Some refugee advocates said Biden’s trip will send a message that the United States is serious about its humanitarian commitment to the Ukrainian people.

“Every first lady has a powerful platform to raise awareness and this trip will be an important tool in mobilizing additional support for those forced to flee their homeland,” said Krish O’Mara Vignarajah, president and CEO of the Service. Lutheran Immigration and Refugees. and previously chief policy officer for first lady Michelle Obama. Jill Biden’s trip will be the last to the region by a US government representative following recent visits to kyiv, the Ukrainian capital, by House Speaker Nancy Pelosi, Secretary of Defense, Lloyd Austin, and Secretary of State, Antony Blinken, to meet with President Volodymyr Zelenskyy.

President Biden visited with Ukrainian refugees during a stopover in Poland in March.
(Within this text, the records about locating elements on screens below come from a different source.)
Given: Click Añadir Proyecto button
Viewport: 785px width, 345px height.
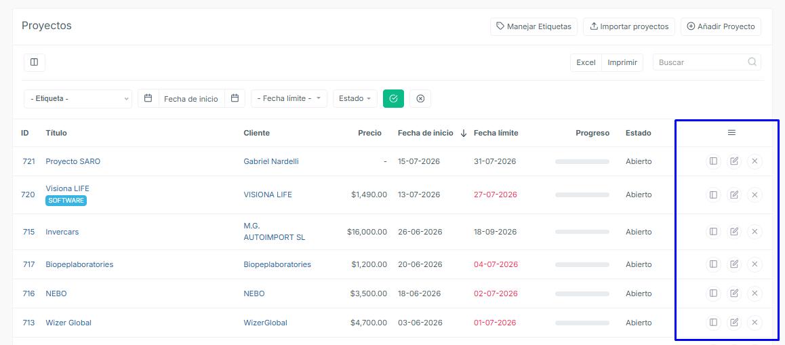Looking at the screenshot, I should 721,26.
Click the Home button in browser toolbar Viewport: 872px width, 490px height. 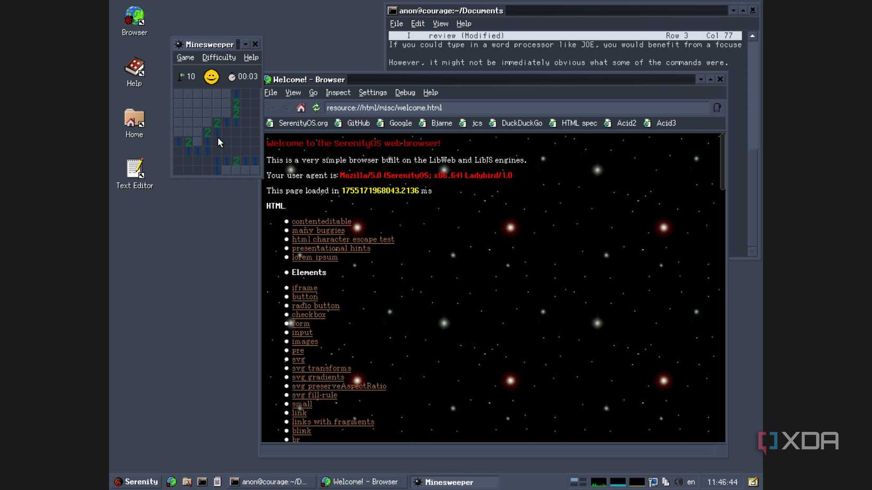click(301, 108)
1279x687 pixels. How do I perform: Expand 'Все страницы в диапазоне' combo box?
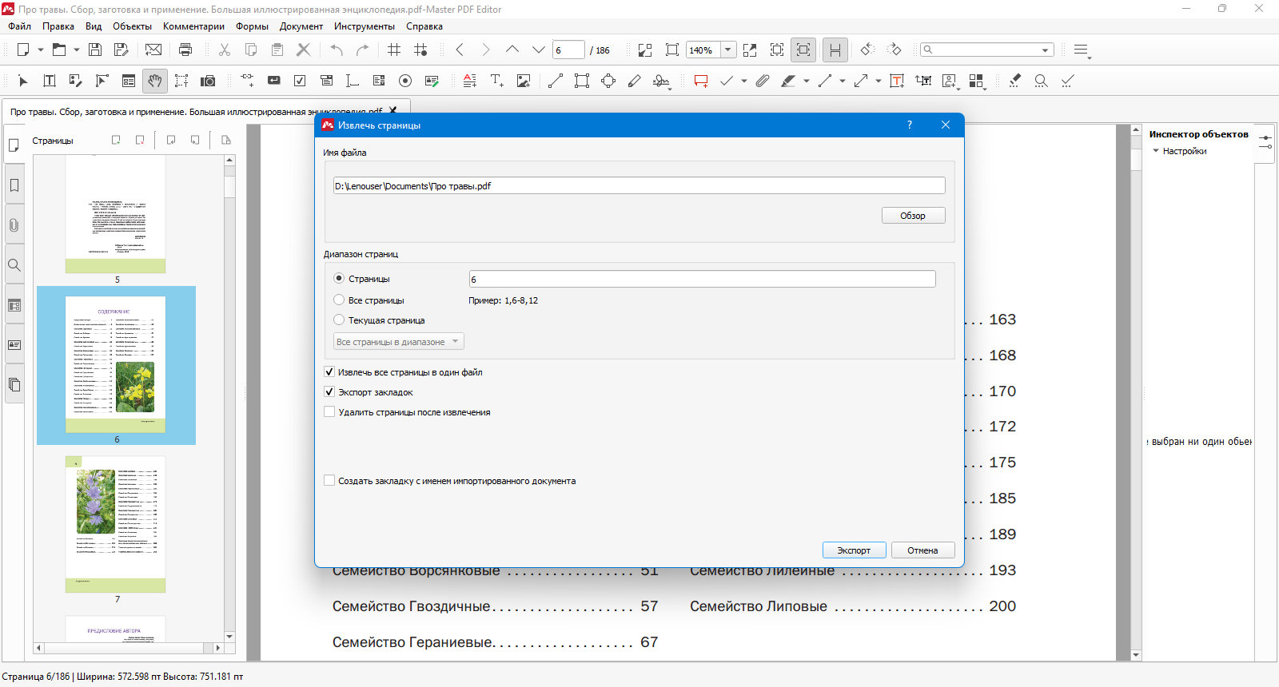398,342
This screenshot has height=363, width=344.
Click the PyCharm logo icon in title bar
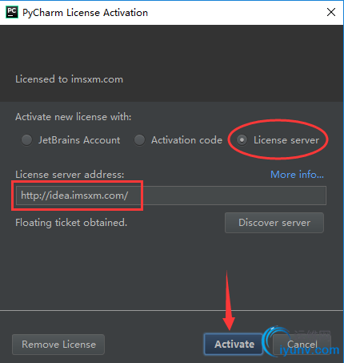point(12,12)
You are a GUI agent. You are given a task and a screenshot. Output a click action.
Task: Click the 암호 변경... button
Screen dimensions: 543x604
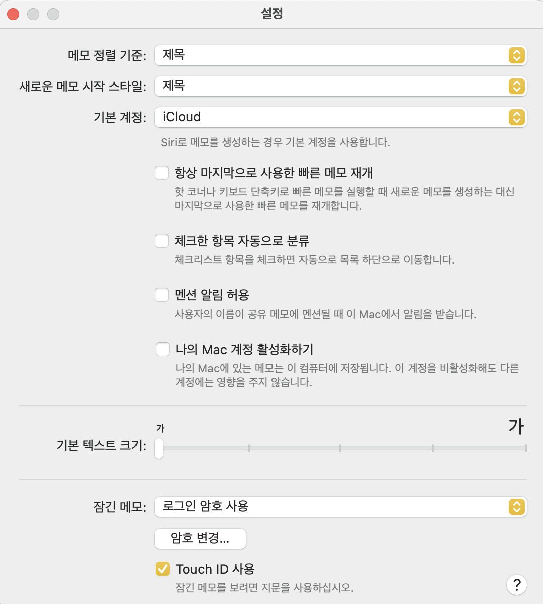(x=200, y=539)
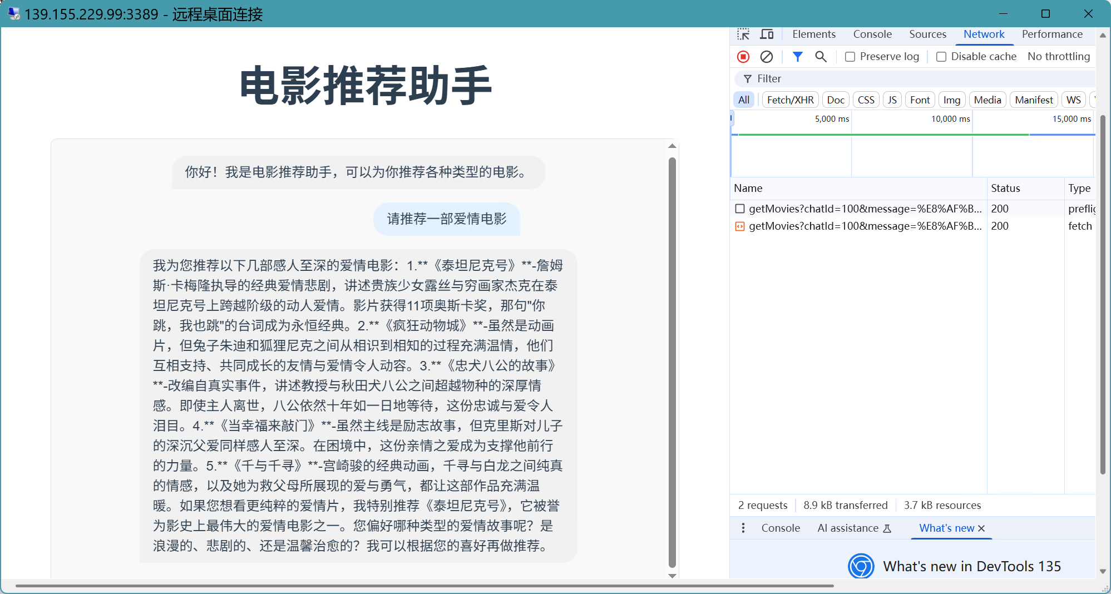The height and width of the screenshot is (594, 1111).
Task: Filter requests by Fetch/XHR
Action: tap(789, 100)
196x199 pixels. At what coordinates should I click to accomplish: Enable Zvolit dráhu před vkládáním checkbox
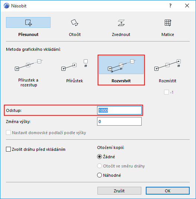pyautogui.click(x=9, y=149)
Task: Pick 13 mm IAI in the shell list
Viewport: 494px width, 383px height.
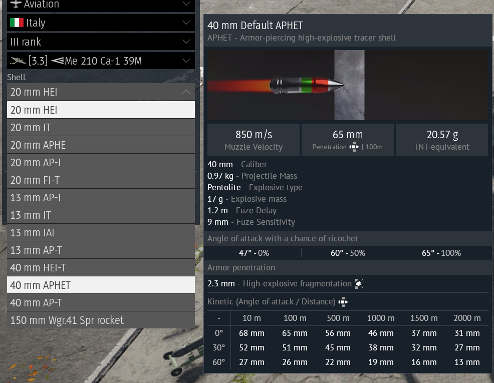Action: click(x=101, y=233)
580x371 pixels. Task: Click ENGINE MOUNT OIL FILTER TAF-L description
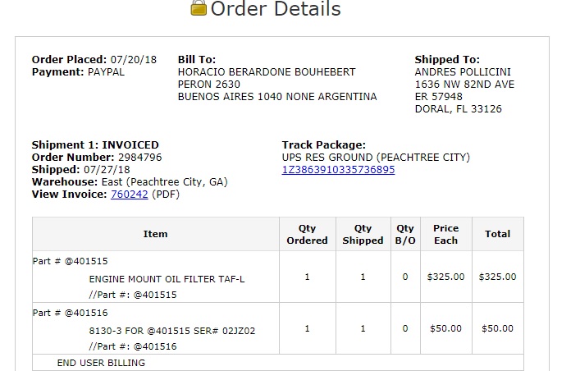point(167,279)
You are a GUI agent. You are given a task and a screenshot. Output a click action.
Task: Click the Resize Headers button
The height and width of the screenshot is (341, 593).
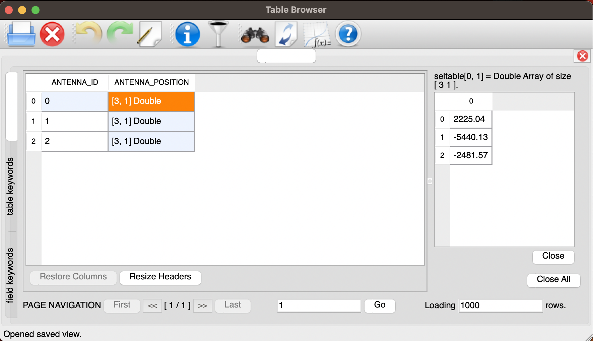160,277
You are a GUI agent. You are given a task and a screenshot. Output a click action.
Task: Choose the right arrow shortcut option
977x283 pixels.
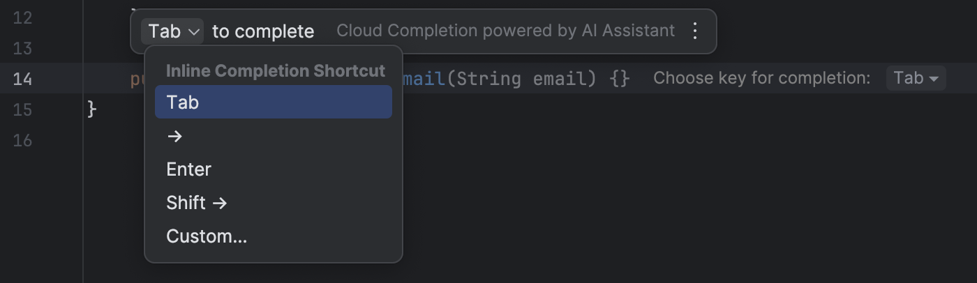[274, 136]
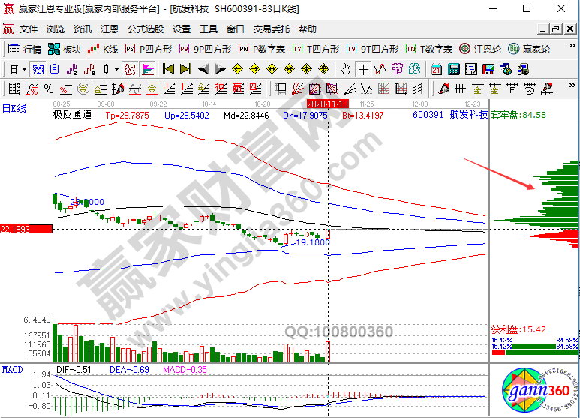Open the 交易委托 menu
The width and height of the screenshot is (580, 418).
[271, 29]
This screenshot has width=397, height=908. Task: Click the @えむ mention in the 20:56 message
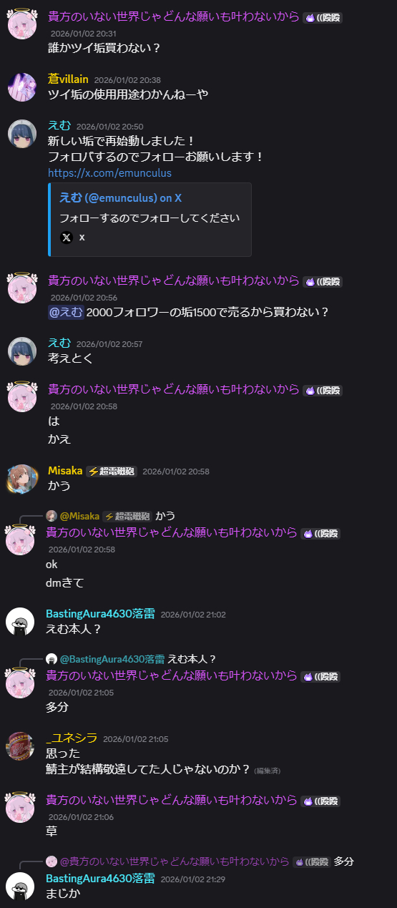click(66, 312)
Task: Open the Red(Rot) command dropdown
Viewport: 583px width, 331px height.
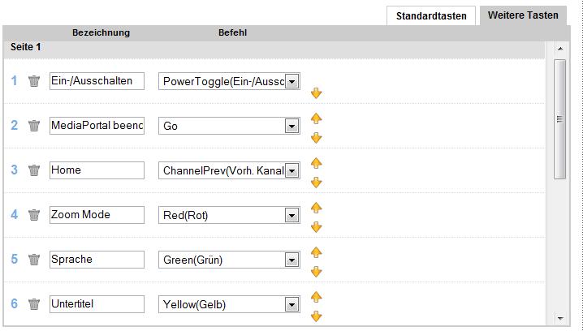Action: coord(292,215)
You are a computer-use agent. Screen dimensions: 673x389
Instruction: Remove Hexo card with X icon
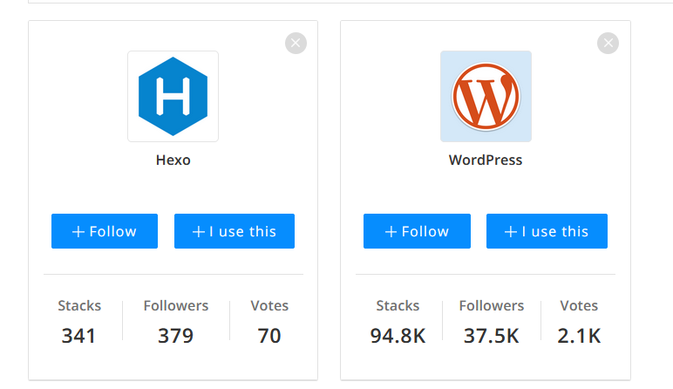(x=296, y=43)
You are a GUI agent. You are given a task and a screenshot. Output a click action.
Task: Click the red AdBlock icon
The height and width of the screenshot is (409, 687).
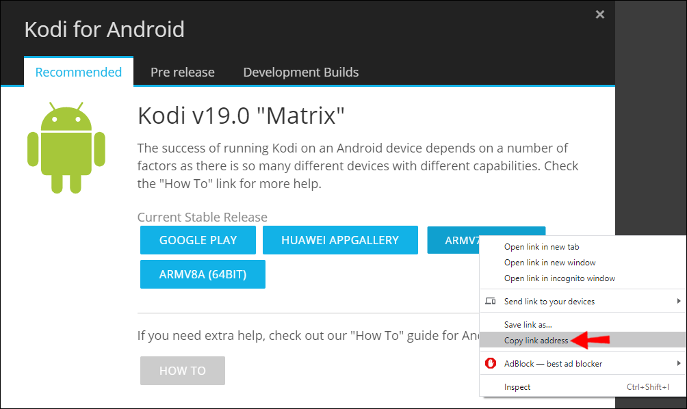coord(490,363)
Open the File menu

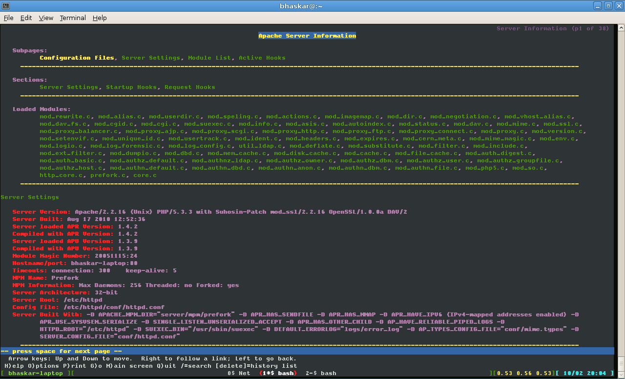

That’s the closest he’s ever been to the Ukraine. The White House has said there are no current plans for him to visit kyiv.

Following her time with U.S. service members, the first lady was scheduled to spend Saturday in Bucharest, Romania’s capital, to learn about humanitarian efforts, meet with Romanian first lady Carmen Iohannis and tour a school where Ukrainian refugee students are enrolled before leaving for Slovakia. Biden is an English teacher at a community college.

On Sunday, he heads to Kosice, Slovakia, to visit a city-run refugee center and a public school that also houses Ukrainian refugee students, where he will spend time with Ukrainian and Slovak mothers and children as they participate in the Day of Mother. Afterwards, she will travel to the Slovakia-Ukraine border crossing at Vysne Nemecke, Slovakia.

The White House declined to comment on whether he will cross the border and enter Ukraine. You will also visit a small Greek Catholic chapel in Vysne Nemecke that serves refugees.

Monday brings a meeting with Slovak President Zuzana Caputova, the country’s first female president, before Biden returns to Washington. The first lady has shown her support for the Ukrainian people in various ways. She wore a sunflower, Ukraine’s national flower, on her mask and on the sleeve of a dress, and she traveled to a Tennessee hospital to visit Ukrainian children who had flown there for cancer treatment.

She had Ukraine’s ambassador to the US, Oksana Markarova, sit with her during President Biden’s State of the Union address in March, and she went to Army Fort Campbell in Kentucky to visit the families of American soldiers who were deployed to Europe to help with the Ukraine crisis.

The trip is the second abroad by the first lady alone. She flew to Tokyo last year to represent the United States at the opening of the Olympics.